- PROBLEM 1:
From the passage on the Houston contamination investigation, reproduce word for word the stretch that begins at the words "According to Menefee, residents" and stops after "little public explanation.".
- PROBLEM 2:
Translate this sentence from the passage on the Houston contamination investigation into Spanish: "Menefee also criticized the Trump administration’s changes to the EPA, arguing they have weakened the federal government’s commitment to environmental justice."
- PROBLEM 3:
Write what comes next in the passage on the Houston contamination investigation, picking up right after its final sentence.

+++ EXTRACTED TEXT +++

The contamination investigation follows years of community advocacy and legal action after the Texas Department of State Health Services confirmed a cancer cluster in neighborhoods surrounding the former Houston Wood Preserving Works site in 2019.
In his letter, Menefee recounted the lengthy history of the case, noting that residents had spent years raising concerns about elevated cancer rates before meaningful government action occurred.
According to Menefee, residents and members of the EPA’s Community Advisory Group continue to raise concerns about how the agency has conducted the investigation.
Some of their questions include how environmental testing locations were selected, how deeply soil samples were collected, which contaminants were included in testing protocols, how testing boundaries were established, and why additional residential sampling recently occurred with little public explanation.
“My constituents have been waiting a very long time,” Menefee wrote. “These communities have serious, longstanding questions about the testing that has been conducted, including how decisions were made about where to test, how deep to test, which contaminants to include, and how the testing zones were defined and bounded.”
Menefee also criticized the Trump administration’s changes to the EPA, arguing they have weakened the federal government’s commitment to environmental justice.
He noted that EPA Administrator Lee Zeldin eliminated the agency’s Office of Environmental Justice and closed environmental justice offices nationwide, ended environmental justice as a factor in enforcement decisions, froze nearly $3 billion in grants intended for pollution-burdened communities, and proposed cutting the agency’s overall budget by more than half.
“This administration has made clear that communities like Fifth Ward and Kashmere Gardens are not a priority,” Menefee said. “They eliminated the offices that existed to fight for people in neighborhoods like this. They gutted enforcement. And now a community that has already waited years for answers is left wondering whether anyone at EPA is still in their corner. I am working to make sure the answer is yes.”

+++ DATA BELOW +++

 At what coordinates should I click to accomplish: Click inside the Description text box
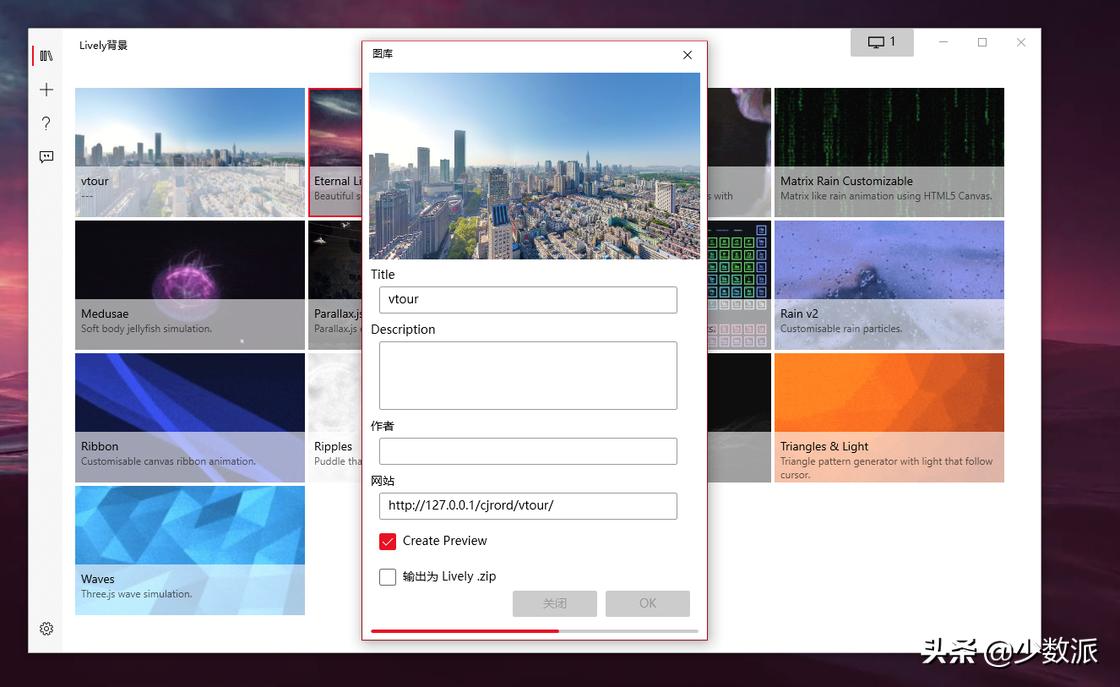pyautogui.click(x=528, y=375)
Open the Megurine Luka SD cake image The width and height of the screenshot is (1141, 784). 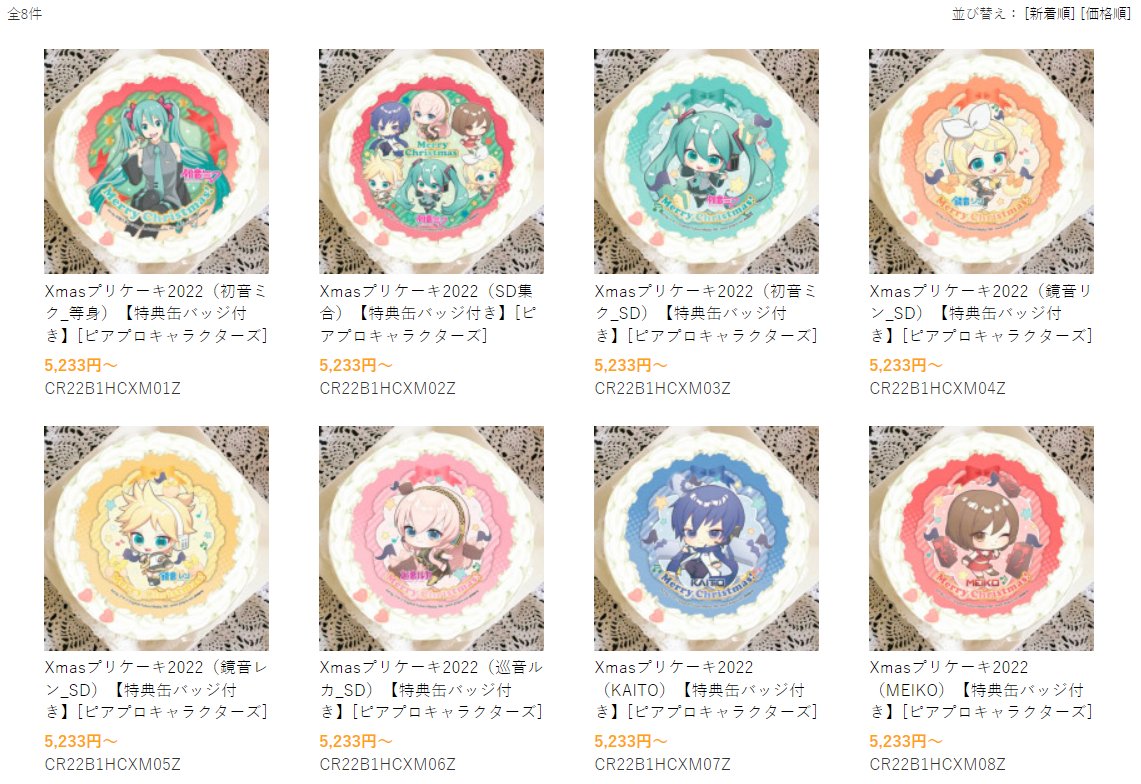pyautogui.click(x=432, y=539)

+++

- REPLY 1:
According to Menefee, residents and members of the EPA’s Community Advisory Group continue to raise concerns about how the agency has conducted the investigation.
Some of their questions include how environmental testing locations were selected, how deeply soil samples were collected, which contaminants were included in testing protocols, how testing boundaries were established, and why additional residential sampling recently occurred with little public explanation.

- REPLY 2:
Menefee también criticó los cambios de la administración Trump a la EPA, argumentando que han debilitado el compromiso del gobierno federal con la justicia ambiental.

- REPLY 3:
Information Requested from EPA
In his letter, Menefee asked the EPA to provide a comprehensive briefing addressing six key areas:
• The current status and anticipated timeline for releasing the final Removal Site Evaluation report, including whether Union Pacific Railroad has requested any extensions.
• The methodology used during environmental sampling, including testing locations, sampling depths, and contaminants analyzed.
• The purpose and rationale behind recent residential sampling.
• EPA’s plans to communicate findings clearly, accessibly, and promptly to affected residents.
• Any preliminary conclusions regarding potential health risks and anticipated federal actions.
• Access to relevant materials, including interim data summaries, quality assurance documentation, and draft materials related to the investigation where legally permissible.
Menefee stressed that effective communication with residents must remain a priority once the report is released.
“When the report is released, residents in these communities will need the findings explained in clear and understandable language, through channels that actually reach them,” he wrote. “Community members on EPA’s Community Advisory Group have raised this concern directly and repeatedly. I want to know what EPA intends to do to meet that obligation.”